En l'occurrence, il importe de bien lire les motifs de demande d'antidate apparaissant à la Pièce 6 du dossier. En fait le prestataire n'y allègue pas avoir ignoré une disposition de la loi; il dit ignorer avoir eu droit aux prestations d'assurance-chômage et il en fournit l'explication. Ce n'est plus une question d'ignorance de la loi mais d'interprétation de la résolution adoptée par son employeur le 17 janvier 1985. En effet, cet enseignant a cru qu'il n'était relevé de ses fonctions que temporairement, sans traitement, et que la résiliation de contrat n'était intervenue que le 23 juin 1985. Il s'agit là d'une interprétation qu'on pouvait raisonnablement tirer des circonstances. Non seulement la résolution initiale n'avait elle qu'un caractère temporaire, bien qu'on eût indiqué l'intention de résilier son engagement mais surtout comme l'atteste la lettre du 21 août 1985 (Pièce 12), entre janvier et juin 1985 on a consulté des spécialistes de la santé pour vérifier si l'enseignant était "dans un état d'invalidité susceptible d'annuler la décision des commissaires de mettre un terme à son contrat." Pendant cette période, comme l'a déclaré le prestataire à l'audition, il croyait pouvoir toucher des prestations d'assurance-maladie qui le disqualifiaient de son droit aux prestations d'assurance-chômage. Ces prestations d'assurance-maladie devaient cependant lui être éventuellement refusées.
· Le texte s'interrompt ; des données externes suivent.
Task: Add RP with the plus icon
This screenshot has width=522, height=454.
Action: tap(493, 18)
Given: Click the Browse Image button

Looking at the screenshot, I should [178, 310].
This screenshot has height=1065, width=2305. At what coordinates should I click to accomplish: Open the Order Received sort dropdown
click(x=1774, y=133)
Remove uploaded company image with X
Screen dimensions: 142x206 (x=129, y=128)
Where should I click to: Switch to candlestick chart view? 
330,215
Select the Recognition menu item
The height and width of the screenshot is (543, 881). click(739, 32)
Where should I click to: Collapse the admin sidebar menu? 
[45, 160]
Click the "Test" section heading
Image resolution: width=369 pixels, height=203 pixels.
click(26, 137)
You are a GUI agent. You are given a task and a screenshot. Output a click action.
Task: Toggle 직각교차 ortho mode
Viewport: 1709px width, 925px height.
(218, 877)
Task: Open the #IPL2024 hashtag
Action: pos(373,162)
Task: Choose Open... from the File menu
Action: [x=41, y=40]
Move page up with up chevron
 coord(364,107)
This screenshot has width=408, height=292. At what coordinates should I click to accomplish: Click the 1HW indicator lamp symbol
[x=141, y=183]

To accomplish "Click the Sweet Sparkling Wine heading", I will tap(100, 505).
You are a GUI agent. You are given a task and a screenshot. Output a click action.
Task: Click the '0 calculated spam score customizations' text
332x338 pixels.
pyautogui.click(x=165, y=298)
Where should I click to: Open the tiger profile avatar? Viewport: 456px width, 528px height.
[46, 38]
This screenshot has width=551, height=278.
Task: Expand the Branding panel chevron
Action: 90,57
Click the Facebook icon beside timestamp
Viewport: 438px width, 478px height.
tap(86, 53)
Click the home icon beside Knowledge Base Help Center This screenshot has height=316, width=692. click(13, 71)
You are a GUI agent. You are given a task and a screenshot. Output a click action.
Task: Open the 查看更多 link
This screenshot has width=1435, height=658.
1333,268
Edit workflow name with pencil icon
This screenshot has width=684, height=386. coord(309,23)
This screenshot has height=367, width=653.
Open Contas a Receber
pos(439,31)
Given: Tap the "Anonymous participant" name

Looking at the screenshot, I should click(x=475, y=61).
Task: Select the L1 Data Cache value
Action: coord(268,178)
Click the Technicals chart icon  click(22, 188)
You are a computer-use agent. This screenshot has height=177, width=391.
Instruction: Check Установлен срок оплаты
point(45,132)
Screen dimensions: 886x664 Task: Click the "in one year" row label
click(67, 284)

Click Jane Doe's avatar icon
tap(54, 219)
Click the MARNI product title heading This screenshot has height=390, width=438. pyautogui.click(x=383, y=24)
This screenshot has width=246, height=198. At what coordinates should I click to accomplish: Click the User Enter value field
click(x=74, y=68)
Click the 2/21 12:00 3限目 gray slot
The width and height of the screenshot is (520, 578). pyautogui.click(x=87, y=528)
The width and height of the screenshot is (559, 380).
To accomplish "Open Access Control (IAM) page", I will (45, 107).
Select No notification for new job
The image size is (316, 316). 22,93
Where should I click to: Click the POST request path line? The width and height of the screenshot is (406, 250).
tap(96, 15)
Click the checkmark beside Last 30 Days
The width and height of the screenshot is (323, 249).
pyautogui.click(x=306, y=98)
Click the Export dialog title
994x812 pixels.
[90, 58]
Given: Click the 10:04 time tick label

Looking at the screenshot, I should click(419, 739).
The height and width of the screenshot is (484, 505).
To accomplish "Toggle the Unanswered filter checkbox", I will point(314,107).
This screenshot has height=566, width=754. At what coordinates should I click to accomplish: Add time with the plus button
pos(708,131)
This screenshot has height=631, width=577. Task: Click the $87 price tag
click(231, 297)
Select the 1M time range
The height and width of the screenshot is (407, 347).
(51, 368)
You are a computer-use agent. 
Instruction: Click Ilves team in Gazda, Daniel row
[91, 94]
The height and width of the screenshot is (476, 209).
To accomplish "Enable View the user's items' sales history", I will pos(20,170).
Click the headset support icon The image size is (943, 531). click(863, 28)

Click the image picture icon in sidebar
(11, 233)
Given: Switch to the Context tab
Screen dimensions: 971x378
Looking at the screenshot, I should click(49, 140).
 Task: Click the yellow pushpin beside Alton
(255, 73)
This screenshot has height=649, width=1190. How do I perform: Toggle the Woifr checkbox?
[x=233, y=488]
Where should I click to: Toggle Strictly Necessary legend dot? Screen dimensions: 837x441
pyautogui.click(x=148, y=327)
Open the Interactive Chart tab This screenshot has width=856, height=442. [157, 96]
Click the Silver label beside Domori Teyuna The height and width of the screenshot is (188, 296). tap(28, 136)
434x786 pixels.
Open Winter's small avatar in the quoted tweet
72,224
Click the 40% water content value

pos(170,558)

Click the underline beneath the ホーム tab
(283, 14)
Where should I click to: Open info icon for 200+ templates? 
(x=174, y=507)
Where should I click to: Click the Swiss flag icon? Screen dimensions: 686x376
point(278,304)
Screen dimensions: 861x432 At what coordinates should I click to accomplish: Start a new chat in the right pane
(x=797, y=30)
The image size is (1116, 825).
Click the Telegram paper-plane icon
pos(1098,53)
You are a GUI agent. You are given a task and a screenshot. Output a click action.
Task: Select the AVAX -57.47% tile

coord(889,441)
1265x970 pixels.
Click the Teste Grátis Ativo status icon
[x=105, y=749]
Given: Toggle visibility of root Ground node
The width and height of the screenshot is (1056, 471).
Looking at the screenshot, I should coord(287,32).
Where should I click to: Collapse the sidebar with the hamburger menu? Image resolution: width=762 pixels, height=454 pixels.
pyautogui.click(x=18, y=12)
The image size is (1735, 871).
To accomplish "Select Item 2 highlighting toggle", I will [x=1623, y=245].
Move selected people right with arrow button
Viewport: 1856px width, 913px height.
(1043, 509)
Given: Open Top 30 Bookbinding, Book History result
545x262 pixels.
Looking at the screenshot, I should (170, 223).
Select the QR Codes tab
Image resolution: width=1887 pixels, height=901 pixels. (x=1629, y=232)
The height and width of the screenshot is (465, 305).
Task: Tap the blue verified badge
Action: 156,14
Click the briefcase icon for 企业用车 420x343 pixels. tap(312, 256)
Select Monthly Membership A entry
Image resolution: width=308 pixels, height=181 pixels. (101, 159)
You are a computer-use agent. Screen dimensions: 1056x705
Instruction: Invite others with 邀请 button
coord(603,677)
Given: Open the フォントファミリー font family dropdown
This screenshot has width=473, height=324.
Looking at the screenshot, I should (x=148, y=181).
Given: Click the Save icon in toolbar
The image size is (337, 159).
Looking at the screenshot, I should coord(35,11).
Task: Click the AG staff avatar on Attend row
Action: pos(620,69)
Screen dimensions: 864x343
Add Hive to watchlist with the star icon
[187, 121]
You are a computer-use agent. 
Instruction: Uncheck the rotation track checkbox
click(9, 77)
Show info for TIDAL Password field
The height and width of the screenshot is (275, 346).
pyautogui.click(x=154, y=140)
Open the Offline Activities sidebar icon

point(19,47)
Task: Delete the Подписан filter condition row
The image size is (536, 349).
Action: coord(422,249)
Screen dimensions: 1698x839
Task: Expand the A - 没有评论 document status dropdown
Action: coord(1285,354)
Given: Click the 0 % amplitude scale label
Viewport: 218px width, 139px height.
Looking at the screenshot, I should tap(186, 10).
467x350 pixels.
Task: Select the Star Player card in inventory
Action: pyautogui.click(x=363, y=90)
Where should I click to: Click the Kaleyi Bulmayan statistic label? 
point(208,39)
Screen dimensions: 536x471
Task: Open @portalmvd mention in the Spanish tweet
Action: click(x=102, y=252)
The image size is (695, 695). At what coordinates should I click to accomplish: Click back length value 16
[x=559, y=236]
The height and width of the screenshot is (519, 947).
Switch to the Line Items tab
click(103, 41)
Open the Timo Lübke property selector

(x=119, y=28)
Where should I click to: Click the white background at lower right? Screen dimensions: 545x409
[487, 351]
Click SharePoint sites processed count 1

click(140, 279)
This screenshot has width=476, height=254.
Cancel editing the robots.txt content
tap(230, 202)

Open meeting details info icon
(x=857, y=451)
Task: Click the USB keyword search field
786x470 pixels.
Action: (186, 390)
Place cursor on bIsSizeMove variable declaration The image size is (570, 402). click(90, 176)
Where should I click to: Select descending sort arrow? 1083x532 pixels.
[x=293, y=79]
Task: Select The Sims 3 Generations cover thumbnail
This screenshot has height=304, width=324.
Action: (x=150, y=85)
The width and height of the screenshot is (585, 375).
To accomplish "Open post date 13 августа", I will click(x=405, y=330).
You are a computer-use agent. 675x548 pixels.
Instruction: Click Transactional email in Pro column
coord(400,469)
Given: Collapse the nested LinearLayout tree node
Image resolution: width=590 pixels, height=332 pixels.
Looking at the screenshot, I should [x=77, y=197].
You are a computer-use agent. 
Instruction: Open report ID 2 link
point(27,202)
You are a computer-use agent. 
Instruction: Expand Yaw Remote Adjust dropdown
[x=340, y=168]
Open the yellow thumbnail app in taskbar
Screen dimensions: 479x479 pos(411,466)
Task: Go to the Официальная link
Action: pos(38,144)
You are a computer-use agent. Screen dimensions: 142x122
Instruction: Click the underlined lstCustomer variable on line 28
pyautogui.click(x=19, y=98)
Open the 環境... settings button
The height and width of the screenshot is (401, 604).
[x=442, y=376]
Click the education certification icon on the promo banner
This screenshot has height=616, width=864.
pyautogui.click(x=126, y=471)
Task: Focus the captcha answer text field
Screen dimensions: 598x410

Bref, il m'apparaît que le prestataire a justifié son retard à déposer sa demande d'antidate et je ne vois, dans la décision du Conseil arbitral, aucune erreur de fait ou de droit me permettant d'en modifier la teneur.
Pour ces motifs, l'appel de la Commission est rejeté.
PIERRE DENAULT
JUGE-ARBITRE.
OTTAWA, le 23 novembre 1988.
VRAIE COPIE DE L'ORIGINAL EN MA POSSESSION.
REGISTRAIRE DU JUGE-ARBITRE.
Datée à Ottawa Ontario, ce 7ième jour de décembre 1988.